Kaleena Renae McNabb (born 1984), better known by her stage name K'Lee, is a New Zealand pop singer who released her first single in 2001 at the age of 16, while still attending Waitakere College in West Auckland.

Career
K'Lee's first single was a cover of Mr. Mister's "Broken Wings" which peaked at number 2 on the New Zealand Singles Chart. Her second single was "1+1+1, It Ain't Two", a song about being insulted by her boyfriend. K'lee's third single was "Can You Feel Me?" which became her biggest hit to date within the country.

Her debut self-titled album debuted at number 7 on the New Zealand Albums Chart and peaked at number 4 a week later. The album spent only seven weeks in the albums chart and went on to sell 7,000 copies throughout New Zealand.

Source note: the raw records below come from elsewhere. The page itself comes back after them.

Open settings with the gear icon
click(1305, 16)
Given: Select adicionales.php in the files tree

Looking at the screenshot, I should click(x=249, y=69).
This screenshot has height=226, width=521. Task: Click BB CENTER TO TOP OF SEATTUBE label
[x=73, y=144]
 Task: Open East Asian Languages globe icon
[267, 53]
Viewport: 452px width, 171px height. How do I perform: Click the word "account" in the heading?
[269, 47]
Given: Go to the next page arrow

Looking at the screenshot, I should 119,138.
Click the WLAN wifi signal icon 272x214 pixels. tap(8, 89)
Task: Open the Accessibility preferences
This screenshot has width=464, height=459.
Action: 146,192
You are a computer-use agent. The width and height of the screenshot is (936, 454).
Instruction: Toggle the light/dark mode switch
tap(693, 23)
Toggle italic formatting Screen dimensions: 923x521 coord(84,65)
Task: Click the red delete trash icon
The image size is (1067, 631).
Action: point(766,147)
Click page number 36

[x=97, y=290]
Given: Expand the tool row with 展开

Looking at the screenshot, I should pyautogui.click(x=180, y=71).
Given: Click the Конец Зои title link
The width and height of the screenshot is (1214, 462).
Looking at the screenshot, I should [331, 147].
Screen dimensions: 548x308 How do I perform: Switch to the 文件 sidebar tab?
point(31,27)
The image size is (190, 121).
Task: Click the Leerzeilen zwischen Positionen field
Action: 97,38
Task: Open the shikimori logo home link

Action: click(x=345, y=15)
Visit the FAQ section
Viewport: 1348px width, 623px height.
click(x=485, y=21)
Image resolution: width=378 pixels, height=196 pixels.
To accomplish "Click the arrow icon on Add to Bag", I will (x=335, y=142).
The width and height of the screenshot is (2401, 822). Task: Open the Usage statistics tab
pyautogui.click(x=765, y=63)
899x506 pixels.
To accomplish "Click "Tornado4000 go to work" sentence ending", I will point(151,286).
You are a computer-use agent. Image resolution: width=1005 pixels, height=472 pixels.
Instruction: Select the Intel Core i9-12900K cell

K'Lee appeared on season 2 Celebrity Treasure Island and was eliminated first for falling sick during initial filming of the series. 
She has worked for Flava FM where the DJ role was highly successful and she became one of the most popular radio Dj's from that station.

In 2012, she released her brand new single, 'Tables Have Turned', on 7 June. It was her first single in ten years since she took a hiatus from the music scene. She also announced that she would release her second studio album in late 2012 but it never came to fruition. In that same year, she hosted the late night show Aotearoa Social Club.

As of 2013, K'Lee currently works as radio as a DJ host for Auckland's R&B and hip hop radio station Mai FM. While she's not working, K'Lee regularly jams with musicians across venues in Auckland. In an interview in August 2013 she revealed more plans to record new material in the future with producers and writers.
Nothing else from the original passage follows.